### Goal of the exercise
Pull out every line of the listing below where "Click" appears.

### Records shown

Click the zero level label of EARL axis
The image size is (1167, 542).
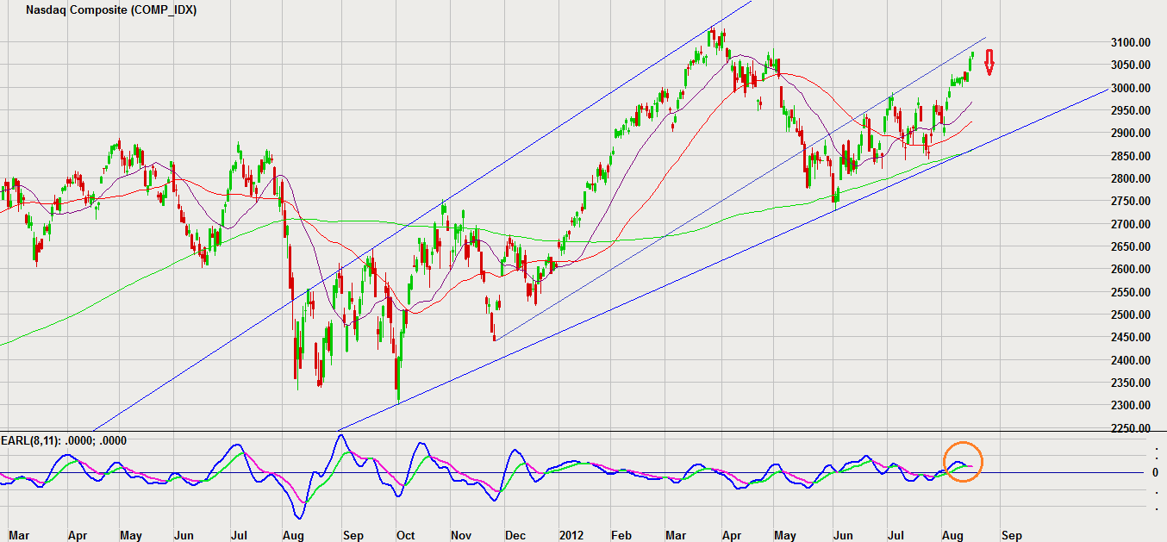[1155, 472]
--
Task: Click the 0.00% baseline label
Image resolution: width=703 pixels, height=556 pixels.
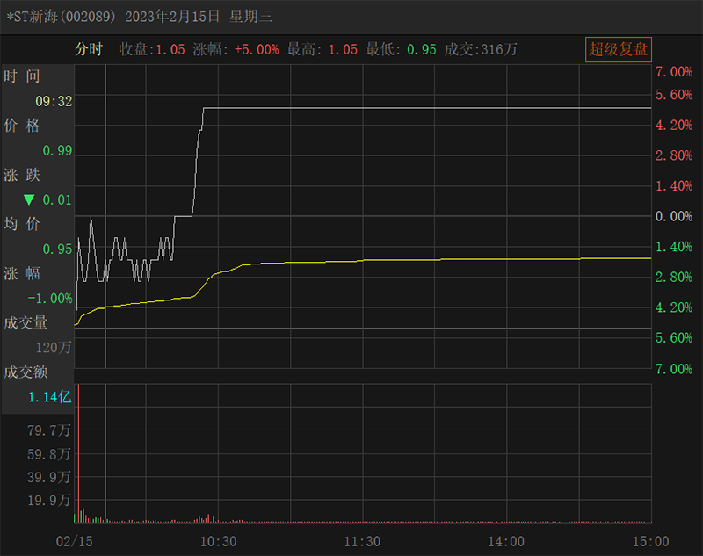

### Response to the task
Click the zero level label of EARL axis
Task: Click the 0.00% baseline label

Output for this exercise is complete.